--- Records provided Enclosed Below ---

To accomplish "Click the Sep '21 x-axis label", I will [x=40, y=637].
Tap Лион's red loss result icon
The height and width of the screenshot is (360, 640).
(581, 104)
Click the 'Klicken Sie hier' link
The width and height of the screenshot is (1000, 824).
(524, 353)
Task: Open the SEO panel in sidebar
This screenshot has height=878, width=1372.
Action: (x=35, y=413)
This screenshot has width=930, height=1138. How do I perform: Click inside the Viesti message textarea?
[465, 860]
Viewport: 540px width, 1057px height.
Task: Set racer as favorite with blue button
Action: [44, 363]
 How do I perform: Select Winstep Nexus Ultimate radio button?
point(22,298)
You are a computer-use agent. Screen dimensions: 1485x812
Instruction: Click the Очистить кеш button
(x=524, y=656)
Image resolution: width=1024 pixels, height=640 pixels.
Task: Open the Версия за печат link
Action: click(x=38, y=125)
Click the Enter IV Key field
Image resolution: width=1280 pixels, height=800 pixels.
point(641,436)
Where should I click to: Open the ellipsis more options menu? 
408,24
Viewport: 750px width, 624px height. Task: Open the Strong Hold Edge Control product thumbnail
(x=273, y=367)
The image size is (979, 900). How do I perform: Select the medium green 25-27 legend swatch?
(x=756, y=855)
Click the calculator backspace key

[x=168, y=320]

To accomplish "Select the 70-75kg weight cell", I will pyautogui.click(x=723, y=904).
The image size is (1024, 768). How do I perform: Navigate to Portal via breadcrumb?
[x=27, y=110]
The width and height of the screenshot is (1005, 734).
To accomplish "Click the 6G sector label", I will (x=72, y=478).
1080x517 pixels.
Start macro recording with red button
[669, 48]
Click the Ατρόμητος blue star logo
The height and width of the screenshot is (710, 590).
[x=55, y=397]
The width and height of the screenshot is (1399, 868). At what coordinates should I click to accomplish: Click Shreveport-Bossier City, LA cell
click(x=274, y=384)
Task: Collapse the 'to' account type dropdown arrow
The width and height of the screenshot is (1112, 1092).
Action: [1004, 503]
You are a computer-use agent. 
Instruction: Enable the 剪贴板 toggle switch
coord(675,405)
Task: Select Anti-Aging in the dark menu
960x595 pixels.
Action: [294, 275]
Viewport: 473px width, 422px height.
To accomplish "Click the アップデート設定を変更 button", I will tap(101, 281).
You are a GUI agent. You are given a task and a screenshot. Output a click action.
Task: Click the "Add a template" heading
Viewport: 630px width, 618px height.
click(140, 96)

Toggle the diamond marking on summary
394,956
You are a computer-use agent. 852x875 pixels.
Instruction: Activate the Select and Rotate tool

--- End of Enclosed Records provided ---

> [Task directions]:
Quote all the records exactly, please, leaving none out.

> [Exercise answer]:
To accomplish "Click the Sep '21 x-axis label", I will [x=40, y=637].
Tap Лион's red loss result icon
The height and width of the screenshot is (360, 640).
(581, 104)
Click the 'Klicken Sie hier' link
The width and height of the screenshot is (1000, 824).
(524, 353)
Task: Open the SEO panel in sidebar
This screenshot has height=878, width=1372.
Action: (x=35, y=413)
This screenshot has width=930, height=1138. How do I perform: Click inside the Viesti message textarea?
[465, 860]
Viewport: 540px width, 1057px height.
Task: Set racer as favorite with blue button
Action: [44, 363]
 How do I perform: Select Winstep Nexus Ultimate radio button?
point(22,298)
You are a computer-use agent. Screen dimensions: 1485x812
Instruction: Click the Очистить кеш button
(x=524, y=656)
Image resolution: width=1024 pixels, height=640 pixels.
Task: Open the Версия за печат link
Action: click(x=38, y=125)
Click the Enter IV Key field
Image resolution: width=1280 pixels, height=800 pixels.
point(641,436)
Where should I click to: Open the ellipsis more options menu? 
408,24
Viewport: 750px width, 624px height. Task: Open the Strong Hold Edge Control product thumbnail
(x=273, y=367)
The image size is (979, 900). How do I perform: Select the medium green 25-27 legend swatch?
(x=756, y=855)
Click the calculator backspace key

[x=168, y=320]

To accomplish "Select the 70-75kg weight cell", I will pyautogui.click(x=723, y=904).
The image size is (1024, 768). How do I perform: Navigate to Portal via breadcrumb?
[x=27, y=110]
The width and height of the screenshot is (1005, 734).
To accomplish "Click the 6G sector label", I will (x=72, y=478).
1080x517 pixels.
Start macro recording with red button
[669, 48]
Click the Ατρόμητος blue star logo
The height and width of the screenshot is (710, 590).
[x=55, y=397]
The width and height of the screenshot is (1399, 868). At what coordinates should I click to accomplish: Click Shreveport-Bossier City, LA cell
click(x=274, y=384)
Task: Collapse the 'to' account type dropdown arrow
The width and height of the screenshot is (1112, 1092).
Action: [1004, 503]
You are a computer-use agent. 
Instruction: Enable the 剪贴板 toggle switch
coord(675,405)
Task: Select Anti-Aging in the dark menu
960x595 pixels.
Action: [294, 275]
Viewport: 473px width, 422px height.
To accomplish "Click the アップデート設定を変更 button", I will tap(101, 281).
You are a GUI agent. You are given a task and a screenshot. Output a click action.
Task: Click the "Add a template" heading
Viewport: 630px width, 618px height.
click(140, 96)

Toggle the diamond marking on summary
394,956
You are a computer-use agent. 852x875 pixels.
Instruction: Activate the Select and Rotate tool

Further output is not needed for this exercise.